What do I want to focus on for 2021?

This was a bit of a brainstorm about where I want to direct my attention for the upcoming year. It helps to look at the 'twelve life areas' in this guide, to see which ones you've been neglecting, or where there is room for improvement. This year, mine were mostly focused around health, creative output, and friendships. I kept them pretty general, stuff like "eat more vegetables" and "publish more" - in the next section they get more concrete and actionable.

Concrete strategies?

Here, I tried to think of concrete things I could do to improve on the areas of focus listed in the previous section, like "make sure 50% of each meal is vegetables" and "publish one thing everyday". I tried to make sure they were actions within my direct control; more like habits or systems than goals.

Metrics

Here I collected key numbers like:

  • Finance metrics (e.g. income, net worth)
  • Health and fitness metrics (e.g. weight)
  • Books read
  • etc

Fun things this year

Here I listed fun activities that stood out to me, including:

  • Trips I took (not many this year!)
  • Dinners or social activities with friends

Themes for 2021

Finally, I picked 1-3 themes for the year ahead that I'll use to guide my focus. This year my themes are: Consistency and Playfulness.
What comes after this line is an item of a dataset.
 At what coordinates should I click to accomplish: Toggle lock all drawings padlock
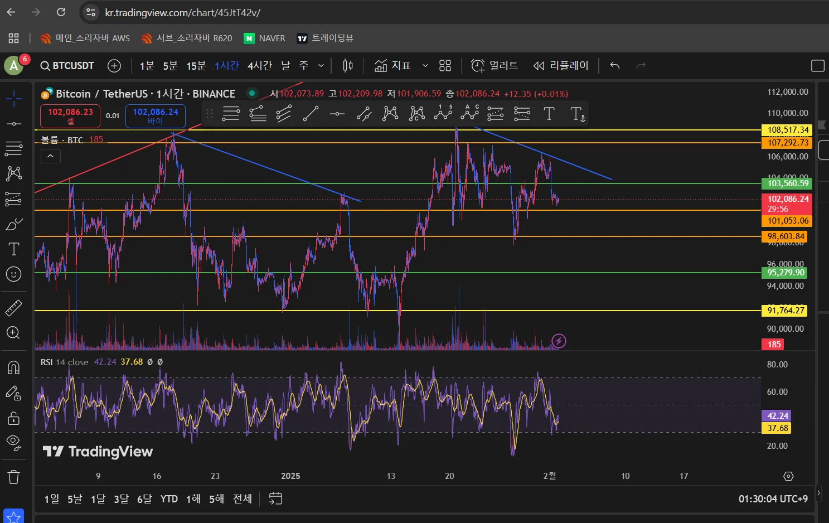click(x=13, y=418)

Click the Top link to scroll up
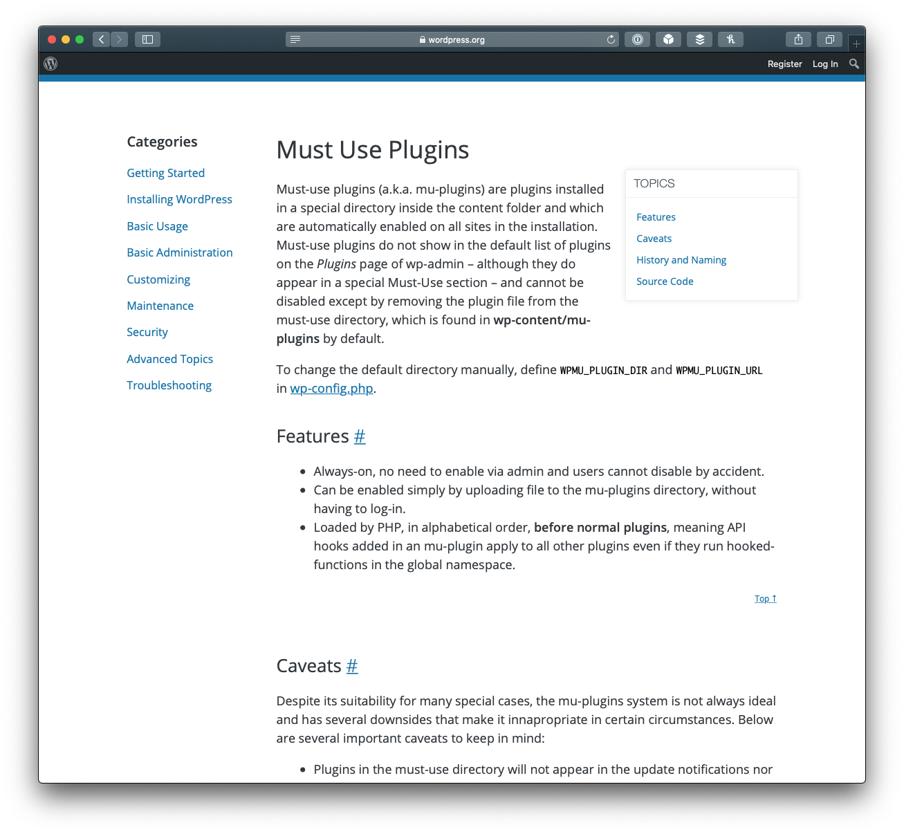[765, 598]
I chose consistency because I have always been terrible at sticking to stuff that takes a long time to pay off. Even though intellectually I know that compounding returns are a thing, if I don't see immediate gains I start to think it's not working. This year, I want to commit to consistency and stop focusing on the end result. It's an experiment - if the consistency pays off and I see long-term improvements, I hope my brain will start to internalize this. If the consistency doesn't pay off and I still don't see improvements, I can stop feeling guilty about all the habits I gave up on.

I chose playfulness because I love being silly, but I've started to feel like I've been taking myself too seriously recently. With all that's going on in the world it's easy to just feel heavy and dark, especially when you can't see friends to lighten things up. My work basically involves thinking about all the ways AI can be harmful and trying to put structures in place to mitigate this, and although I'm very grateful to be doing meaningful work it can also take quite an emotional toll. I find writing to be a great benefit to my mental health, but I've been nervous about publishing stuff due to worrying about what other people think. This year, I'm trying to take a more playful approach to everything, and to just get over it and publish stuff, even if it's silly.